Yesterday I attended a six-year old “Eloise at the Plaza” birthday with my daughter.  While I wouldn’t want her to think every day is like that, I found it fun, charming, and surprisingly gracious.  Nevertheless, there was one moment when I found myself stifling a very self-conscious belly laugh —  the moment seemed almost surreal.  The girls, about 15 of them, had gotten to dress up into fairy and princess dresses, then came out from behind a curtain and did a catwalk, one by one, while the parents cheered and took photos.  The mom and girl in me thought it was all good fun.  I caught my daughter’s eye when it was her turn, and gave her a thumbs’ up.  
It was the professional woman in me who was blushing red.  We fight so hard to be taken seriously, and yet I can hardly deny that even at a very young age, so many of us love the attention that comes from physical beauty, pageantry and the social graces.  How do we reconcile the different roles we play?  
Let’s put aside, for a moment, the pay and power gaps we are still working to reduce and eliminate.  The reality is that so many high-achieving women today are having to synthesize the demands of very different roles.  At work we need to be unemotional and authoritative, but many of us crave the cherishing attention that comes from being more emotional and less authoritative in our personal lives.  To me, there is learning here.  It’s true, we have to manage outside impressions to come across as professional.  But when we only focus on those, we don’t get in touch with what really resonates for us.

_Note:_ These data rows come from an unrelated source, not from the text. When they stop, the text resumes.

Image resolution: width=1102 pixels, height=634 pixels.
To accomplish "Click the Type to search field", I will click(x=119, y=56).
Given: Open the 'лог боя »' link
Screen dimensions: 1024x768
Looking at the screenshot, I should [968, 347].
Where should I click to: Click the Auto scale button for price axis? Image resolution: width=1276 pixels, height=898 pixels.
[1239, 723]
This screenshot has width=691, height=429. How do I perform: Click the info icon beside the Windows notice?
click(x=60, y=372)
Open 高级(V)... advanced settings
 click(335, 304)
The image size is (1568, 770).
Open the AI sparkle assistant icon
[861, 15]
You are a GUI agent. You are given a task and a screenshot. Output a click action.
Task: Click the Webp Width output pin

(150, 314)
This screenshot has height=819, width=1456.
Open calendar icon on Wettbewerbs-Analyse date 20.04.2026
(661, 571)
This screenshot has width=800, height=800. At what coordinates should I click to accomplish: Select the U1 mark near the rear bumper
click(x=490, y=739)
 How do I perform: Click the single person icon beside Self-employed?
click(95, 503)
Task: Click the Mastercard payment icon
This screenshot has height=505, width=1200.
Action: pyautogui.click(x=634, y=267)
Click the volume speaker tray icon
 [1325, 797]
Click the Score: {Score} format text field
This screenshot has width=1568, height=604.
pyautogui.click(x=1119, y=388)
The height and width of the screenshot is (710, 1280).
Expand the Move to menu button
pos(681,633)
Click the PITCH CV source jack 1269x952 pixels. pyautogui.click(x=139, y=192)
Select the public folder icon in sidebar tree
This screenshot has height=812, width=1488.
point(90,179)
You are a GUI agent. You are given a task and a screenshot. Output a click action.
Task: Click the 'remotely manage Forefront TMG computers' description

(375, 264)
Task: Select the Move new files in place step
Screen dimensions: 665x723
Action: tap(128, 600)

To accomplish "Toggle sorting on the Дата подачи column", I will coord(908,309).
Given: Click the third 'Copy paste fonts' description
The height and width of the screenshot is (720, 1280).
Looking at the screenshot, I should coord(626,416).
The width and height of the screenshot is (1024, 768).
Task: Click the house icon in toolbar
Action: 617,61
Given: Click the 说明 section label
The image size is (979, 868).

There is an exercise I do with many of my clients, where we take a long look at different perspectives on work, relationships, motherhood, or whatever is important for them.  It is a great way for them to get in alignment with their core values, even the girly-girl stuff that doesn’t fly at work.  I find that this exercise can ease so much of the stress of pressured lives.  We will always need to bounce between our various roles.  If we can do it by being true to ourselves, it can make all the difference.